Na tarde de terça-feira (23), uma reviravolta chocante na política de Muriaé. O Vereador Sargento Joel Morais de Asevedo Júnior, atualmente detido em Ubá por causa de um feminicídio, protocolou um pedido na Câmara Municipal para tomar posse na vaga deixada pelo ex-Vereador Carlos Delfim, que foi cassado por decisão unânime dos colegas vereadores no último dia 17/05.
A solicitação do suplente de Vereador Sargento Joel baseia-se no fato de ser o primeiro suplente do partido, o que o tornaria o sucessor direto de Carlos Delfim. Alega-se que sua renúncia ao direito de assumir o cargo foi apenas durante o afastamento do ex-Vereador e, portanto, não é definitiva.

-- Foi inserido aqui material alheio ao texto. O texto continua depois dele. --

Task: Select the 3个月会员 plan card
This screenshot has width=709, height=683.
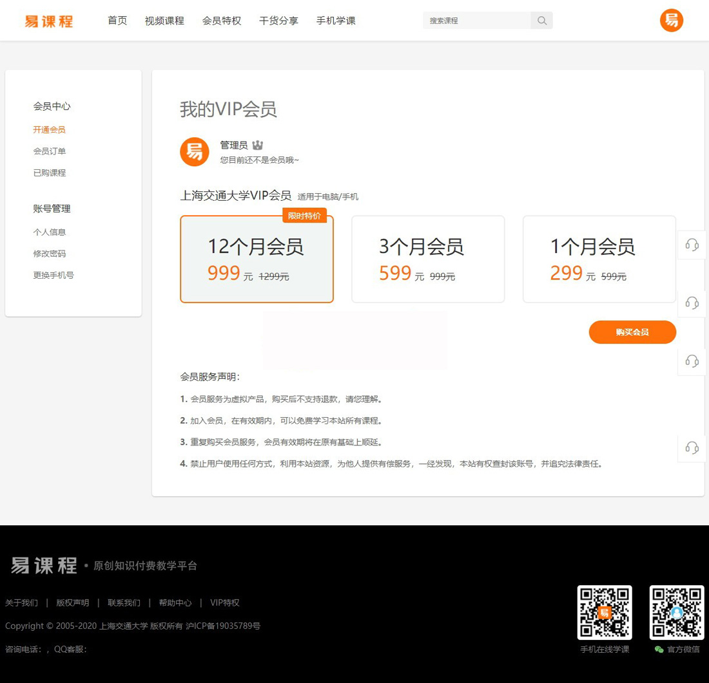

No entanto, é importante ressaltar que o suplente Sargento Joel enfrenta outra prisão preventiva, determinada no âmbito da operação CATARSE, deflagrada pelo Grupo de Atuação Especial de Combate ao Crime Organizado (GAECO). Essa nova prisão traz ainda mais questionamentos sobre sua elegibilidade para assumir uma cadeira no legislativo municipal.
Agora, cabe à Presidência da Câmara de Muriaé apreciar o pedido do suplente. A decisão não apenas colocará em jogo a reputação da instituição, mas também poderá gerar indignação e debates acalorados na comunidade muriaeense, uma vez que o caso envolve um crime grave e a necessidade de preservar a integridade da representação política local.
Enquanto a cidade aguarda a posição da Câmara Municipal, os cidadãos expressam preocupação com a possibilidade de um Vereador acusado de feminicídio assumir um cargo público de tamanha importância. Afinal, esse evento não apenas afeta diretamente a confiança na política local, mas também levanta questões sobre o sistema de seleção e indicação dos candidatos.
Acompanharemos atentamente os desdobramentos desse caso que promete agitar Muriaé nos próximos dias, mantendo nossos leitores informados sobre a decisão da Presidência da Câmara e as consequências dessa situação inusitada.